Ivy Baker Priest (September 7, 1905 – June 23, 1975) was an American politician who served as Treasurer of the United States from 1953 to 1961 and California State Treasurer from 1967 to 1975.

Early life
Priest was born in Kimberly, Utah, on September 7, 1905, to Clara Fernley and Orange D. Baker. Her father worked as a gold miner in Kimberly and later as a copper miner in the town of Bingham Canyon, while her mother ran a boarding house. She was active in politics from high school, when she worked to register voters in a mayoral campaign.

Career 
Priest was a delegate to the GOP state convention in 1932 and ran unsuccessfully for Congress in Utah on the Republican ticket in 1934. From 1934 to 1936, Priest was elected as Regional Co-Chair of the Young Republican National Federation.

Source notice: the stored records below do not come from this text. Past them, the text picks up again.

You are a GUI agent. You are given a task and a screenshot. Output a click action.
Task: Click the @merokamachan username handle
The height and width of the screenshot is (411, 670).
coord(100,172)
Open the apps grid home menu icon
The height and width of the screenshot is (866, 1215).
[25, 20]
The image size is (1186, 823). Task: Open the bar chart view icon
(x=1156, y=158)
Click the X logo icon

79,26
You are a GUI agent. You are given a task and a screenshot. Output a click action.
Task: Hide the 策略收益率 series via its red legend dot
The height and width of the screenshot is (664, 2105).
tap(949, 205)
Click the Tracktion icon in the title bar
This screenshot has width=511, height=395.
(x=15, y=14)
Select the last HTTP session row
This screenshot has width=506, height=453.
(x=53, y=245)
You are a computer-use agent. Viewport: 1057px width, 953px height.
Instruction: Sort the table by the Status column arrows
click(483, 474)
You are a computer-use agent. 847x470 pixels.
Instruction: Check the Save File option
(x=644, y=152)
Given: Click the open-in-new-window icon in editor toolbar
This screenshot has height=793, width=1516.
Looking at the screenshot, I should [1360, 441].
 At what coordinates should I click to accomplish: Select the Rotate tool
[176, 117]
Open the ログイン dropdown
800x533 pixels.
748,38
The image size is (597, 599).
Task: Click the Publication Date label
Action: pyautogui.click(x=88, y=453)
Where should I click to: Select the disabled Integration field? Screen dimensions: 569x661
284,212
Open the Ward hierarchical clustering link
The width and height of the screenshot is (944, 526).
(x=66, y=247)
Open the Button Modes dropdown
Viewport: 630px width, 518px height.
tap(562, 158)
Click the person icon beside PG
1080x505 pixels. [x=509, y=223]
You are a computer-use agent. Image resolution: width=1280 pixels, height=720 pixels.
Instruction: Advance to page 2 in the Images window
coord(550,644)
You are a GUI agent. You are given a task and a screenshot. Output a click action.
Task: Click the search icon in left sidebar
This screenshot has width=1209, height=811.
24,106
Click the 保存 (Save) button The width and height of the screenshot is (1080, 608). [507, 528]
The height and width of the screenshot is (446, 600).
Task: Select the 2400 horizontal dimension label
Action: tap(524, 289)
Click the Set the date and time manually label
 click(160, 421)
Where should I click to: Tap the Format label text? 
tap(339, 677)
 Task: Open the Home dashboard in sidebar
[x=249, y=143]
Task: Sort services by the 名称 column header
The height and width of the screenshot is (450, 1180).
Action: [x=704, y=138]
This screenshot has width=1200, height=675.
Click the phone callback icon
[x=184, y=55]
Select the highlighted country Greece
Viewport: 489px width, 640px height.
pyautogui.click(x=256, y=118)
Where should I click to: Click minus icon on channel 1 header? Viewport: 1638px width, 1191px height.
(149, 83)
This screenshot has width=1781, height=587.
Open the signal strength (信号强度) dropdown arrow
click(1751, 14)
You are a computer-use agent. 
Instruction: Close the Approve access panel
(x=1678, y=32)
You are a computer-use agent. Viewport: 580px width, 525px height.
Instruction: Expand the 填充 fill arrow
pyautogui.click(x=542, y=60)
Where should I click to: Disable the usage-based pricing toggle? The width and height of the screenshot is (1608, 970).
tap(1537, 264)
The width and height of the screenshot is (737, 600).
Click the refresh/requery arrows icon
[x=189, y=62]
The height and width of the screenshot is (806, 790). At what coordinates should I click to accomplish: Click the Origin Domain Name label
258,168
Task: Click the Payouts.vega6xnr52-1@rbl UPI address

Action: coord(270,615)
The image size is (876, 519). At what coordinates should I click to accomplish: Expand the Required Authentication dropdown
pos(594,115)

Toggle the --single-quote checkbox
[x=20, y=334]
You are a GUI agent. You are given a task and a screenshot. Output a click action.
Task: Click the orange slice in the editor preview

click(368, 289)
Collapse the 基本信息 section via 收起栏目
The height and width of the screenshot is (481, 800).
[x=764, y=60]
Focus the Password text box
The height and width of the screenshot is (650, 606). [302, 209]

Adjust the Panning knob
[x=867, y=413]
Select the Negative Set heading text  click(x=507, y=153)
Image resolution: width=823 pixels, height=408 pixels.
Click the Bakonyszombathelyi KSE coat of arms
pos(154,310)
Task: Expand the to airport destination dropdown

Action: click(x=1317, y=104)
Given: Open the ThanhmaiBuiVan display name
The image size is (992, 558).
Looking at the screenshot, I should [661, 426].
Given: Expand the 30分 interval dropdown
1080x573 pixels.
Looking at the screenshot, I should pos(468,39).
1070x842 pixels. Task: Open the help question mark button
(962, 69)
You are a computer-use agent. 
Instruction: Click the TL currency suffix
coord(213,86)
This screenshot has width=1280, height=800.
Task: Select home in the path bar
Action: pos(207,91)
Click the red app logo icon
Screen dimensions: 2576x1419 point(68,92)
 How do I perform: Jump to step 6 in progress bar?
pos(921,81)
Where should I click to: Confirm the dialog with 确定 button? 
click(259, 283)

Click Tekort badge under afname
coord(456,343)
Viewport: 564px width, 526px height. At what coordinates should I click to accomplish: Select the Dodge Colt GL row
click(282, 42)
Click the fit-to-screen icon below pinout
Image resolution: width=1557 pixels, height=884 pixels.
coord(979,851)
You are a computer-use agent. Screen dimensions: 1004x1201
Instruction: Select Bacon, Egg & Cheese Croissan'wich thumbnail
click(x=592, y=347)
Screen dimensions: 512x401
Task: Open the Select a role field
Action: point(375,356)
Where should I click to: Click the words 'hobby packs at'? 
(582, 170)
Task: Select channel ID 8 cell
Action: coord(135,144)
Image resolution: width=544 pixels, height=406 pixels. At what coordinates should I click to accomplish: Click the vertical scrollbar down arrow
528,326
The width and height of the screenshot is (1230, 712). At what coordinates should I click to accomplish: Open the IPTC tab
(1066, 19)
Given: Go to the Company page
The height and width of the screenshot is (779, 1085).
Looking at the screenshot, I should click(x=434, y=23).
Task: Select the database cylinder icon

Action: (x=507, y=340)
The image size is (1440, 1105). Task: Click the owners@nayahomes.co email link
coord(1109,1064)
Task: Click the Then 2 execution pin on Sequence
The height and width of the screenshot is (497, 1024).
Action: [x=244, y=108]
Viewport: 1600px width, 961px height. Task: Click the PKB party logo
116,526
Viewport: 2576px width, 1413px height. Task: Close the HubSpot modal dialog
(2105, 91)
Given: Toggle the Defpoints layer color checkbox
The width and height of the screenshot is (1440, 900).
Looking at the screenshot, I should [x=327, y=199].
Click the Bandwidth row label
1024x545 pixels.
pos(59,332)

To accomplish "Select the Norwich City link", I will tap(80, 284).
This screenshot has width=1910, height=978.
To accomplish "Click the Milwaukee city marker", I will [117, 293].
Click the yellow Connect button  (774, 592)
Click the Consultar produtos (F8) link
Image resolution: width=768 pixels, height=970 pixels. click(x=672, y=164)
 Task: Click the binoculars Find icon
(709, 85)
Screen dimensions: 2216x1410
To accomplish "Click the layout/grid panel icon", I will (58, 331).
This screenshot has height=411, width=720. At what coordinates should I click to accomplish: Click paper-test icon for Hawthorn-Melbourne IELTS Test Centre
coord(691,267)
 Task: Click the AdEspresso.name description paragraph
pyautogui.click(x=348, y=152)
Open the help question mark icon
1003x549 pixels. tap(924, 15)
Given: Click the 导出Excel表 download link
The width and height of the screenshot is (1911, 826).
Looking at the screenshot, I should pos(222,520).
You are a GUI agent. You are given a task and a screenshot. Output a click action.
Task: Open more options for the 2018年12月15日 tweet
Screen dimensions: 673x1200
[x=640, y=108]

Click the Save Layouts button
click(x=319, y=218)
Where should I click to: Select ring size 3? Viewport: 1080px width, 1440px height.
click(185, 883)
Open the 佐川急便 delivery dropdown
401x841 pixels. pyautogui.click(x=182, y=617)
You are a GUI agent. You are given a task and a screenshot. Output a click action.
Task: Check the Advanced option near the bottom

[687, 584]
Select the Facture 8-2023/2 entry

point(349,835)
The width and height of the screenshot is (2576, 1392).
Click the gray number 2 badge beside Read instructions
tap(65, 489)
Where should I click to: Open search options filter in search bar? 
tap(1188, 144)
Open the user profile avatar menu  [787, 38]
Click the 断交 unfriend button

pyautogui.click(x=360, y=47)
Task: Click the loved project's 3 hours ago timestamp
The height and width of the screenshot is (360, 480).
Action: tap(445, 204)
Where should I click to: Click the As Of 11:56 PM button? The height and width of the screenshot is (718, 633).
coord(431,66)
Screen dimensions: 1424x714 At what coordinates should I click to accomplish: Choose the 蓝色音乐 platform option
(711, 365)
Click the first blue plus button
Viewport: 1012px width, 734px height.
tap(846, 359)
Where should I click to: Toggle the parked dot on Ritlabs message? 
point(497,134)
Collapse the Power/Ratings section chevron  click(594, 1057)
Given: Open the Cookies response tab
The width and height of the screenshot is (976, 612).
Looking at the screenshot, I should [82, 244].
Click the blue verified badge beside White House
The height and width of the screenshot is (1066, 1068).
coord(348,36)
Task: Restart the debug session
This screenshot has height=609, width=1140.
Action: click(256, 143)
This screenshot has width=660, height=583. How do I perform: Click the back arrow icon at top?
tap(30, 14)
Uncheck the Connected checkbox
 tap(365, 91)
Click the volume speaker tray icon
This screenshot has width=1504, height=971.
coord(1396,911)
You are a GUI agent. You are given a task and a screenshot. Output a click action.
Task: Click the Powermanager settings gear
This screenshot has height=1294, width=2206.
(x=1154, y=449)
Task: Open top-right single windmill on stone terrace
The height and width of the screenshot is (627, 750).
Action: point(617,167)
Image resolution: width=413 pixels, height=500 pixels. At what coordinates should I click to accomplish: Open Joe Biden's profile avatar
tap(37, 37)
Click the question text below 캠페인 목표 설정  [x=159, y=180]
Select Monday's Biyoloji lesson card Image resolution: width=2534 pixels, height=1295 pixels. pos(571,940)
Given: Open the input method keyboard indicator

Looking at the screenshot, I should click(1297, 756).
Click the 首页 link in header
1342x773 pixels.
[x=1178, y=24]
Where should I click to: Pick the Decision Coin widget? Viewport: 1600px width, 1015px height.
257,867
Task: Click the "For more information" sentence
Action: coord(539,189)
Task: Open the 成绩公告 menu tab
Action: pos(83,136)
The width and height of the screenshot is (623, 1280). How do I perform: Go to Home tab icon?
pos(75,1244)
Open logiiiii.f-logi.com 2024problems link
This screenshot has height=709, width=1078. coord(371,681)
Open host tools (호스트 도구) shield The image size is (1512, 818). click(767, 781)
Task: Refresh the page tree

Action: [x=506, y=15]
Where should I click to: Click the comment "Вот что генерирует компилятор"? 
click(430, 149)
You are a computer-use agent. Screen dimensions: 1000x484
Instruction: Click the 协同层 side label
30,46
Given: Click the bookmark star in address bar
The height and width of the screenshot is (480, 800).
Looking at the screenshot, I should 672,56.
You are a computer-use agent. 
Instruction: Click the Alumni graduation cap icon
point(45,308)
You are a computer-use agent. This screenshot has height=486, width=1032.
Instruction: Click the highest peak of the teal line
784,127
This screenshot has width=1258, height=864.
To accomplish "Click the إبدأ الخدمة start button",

Beginning in 1944, she served for several years as Utah's Republican National Committeewoman and, in 1950, ran for Congress in Utah again and lost for a second time. During Dwight D. Eisenhower's campaign for President of the United States, Priest took charge of the women's division of the Republican National Committee and was credited with the successful drive to get out the women's vote, which totaled 52 percent of Eisenhower's victory margin.

She served as Treasurer of the United States under President Eisenhower from January 28, 1953, to January 29, 1961, during which time her signature appeared on all U.S. currency.

In 1967, she became national chair of the Easter Seals.

In 1966 she was elected as a Republican to the office of California State Treasurer, narrowly unseating Democrat Bert A. Betts.  She was reelected to a second term in 1970 by a comfortable margin, but did not seek a third term due to declining health.

In 1968 she became the first woman to nominate a candidate for U.S. president for a major political party when she offered California Governor Ronald Reagan's name in a speech before the Republican National Convention. (The convention chose Richard M. Nixon.)

Personal life 
She was a member of the Church of Jesus Christ of Latter-day Saints.

On December 7, 1935, she married Roy Fletcher Priest in Salt Lake City, Utah.  He died on June 11, 1959, in Arlington, Virginia. On June 20, 1961, she married Sidney William Stevens.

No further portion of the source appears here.